A simple comment in a sacristy was the way the Holy Spirit spoke to the Pope.
While on his pilgrimage with the poor to Assisi on November 12, Pope Francis left his text to thank two French people present in the assembly: Cardinal Philippe Barbarin, archbishop emeritus of Lyon, and Étienne Villemain, founder of the Lazare Association and president of the Fratello Association, who was the inspiration behind the World Day of the Poor.
Turning to the cardinal who accompanied a group from France, the Pontiff declared: “He is among the poor, he too has suffered with dignity the experience of poverty, of abandonment, of distrust. And he has defended himself with silence and prayer.“
Pope Francis also thanked him for his help for the Fratello movement.
On January 30, 2020, Cardinal Barbarin was exonerated by the Lyon Court of Appeals in a trial where he was accused of failing to report the abuse of the former priest Bernard Preynat.
During this time the Pope had not accepted the cardinal’s resignation, which he requested. The Pope did accept it the following March 6.
I.MEDIA spoke with him at the end of the celebration. He said he was delighted with how the World Day of the Poor has developed, “a grace proper to Pope Francis.” Poverty, he said, is the key to reading “his entire pontificate.”
The comment that led to a World Day
Just before his remarks to the cardinal, Pope Francis also pointed out the founder of Fratello, Étienne Villemain.
Pope Francis explained how Villemain was the inspiration of the World Day of the Poor in 2016.
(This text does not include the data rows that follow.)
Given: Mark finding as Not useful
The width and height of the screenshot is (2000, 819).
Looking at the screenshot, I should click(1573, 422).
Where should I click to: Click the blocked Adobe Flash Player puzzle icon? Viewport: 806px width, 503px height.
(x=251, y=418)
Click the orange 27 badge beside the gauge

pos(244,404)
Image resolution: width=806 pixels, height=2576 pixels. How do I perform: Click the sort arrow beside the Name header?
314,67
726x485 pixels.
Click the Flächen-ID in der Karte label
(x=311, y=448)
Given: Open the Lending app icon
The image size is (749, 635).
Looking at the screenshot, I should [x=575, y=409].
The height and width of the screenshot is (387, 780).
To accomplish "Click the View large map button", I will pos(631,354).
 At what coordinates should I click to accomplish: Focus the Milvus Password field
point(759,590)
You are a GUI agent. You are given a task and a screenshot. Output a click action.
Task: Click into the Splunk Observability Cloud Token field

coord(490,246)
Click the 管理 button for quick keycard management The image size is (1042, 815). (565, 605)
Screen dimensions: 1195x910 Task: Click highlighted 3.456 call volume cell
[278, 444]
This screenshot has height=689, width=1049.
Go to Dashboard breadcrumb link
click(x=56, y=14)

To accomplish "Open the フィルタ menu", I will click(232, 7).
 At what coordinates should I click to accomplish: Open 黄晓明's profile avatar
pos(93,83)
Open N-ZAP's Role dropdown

I would like to thank God who gave us this idea of the Day of the Poor. An idea born in a rather strange way, in a sacristy. I was about to celebrate Mass and one of you – his name is Étienne – do you know him? He is an enfant terrible – Étienne suggested to me: “Let’s have a Day of the Poor.”
I went out and I felt that the Holy Spirit, inside, was telling me to do it. That is how it began: from the courage of one of you who has the courage to carry things forward. I thank him for his work over the years and the work of so many who accompany him.
And I would like to thank Cardinal [Barbarin] for his presence: he is among the poor, he too has suffered with dignity the experience of poverty, of abandonment, of distrust. And he has defended himself with silence and prayer. Thank you, Cardinal Barbarin, for your testimony which builds up the Church.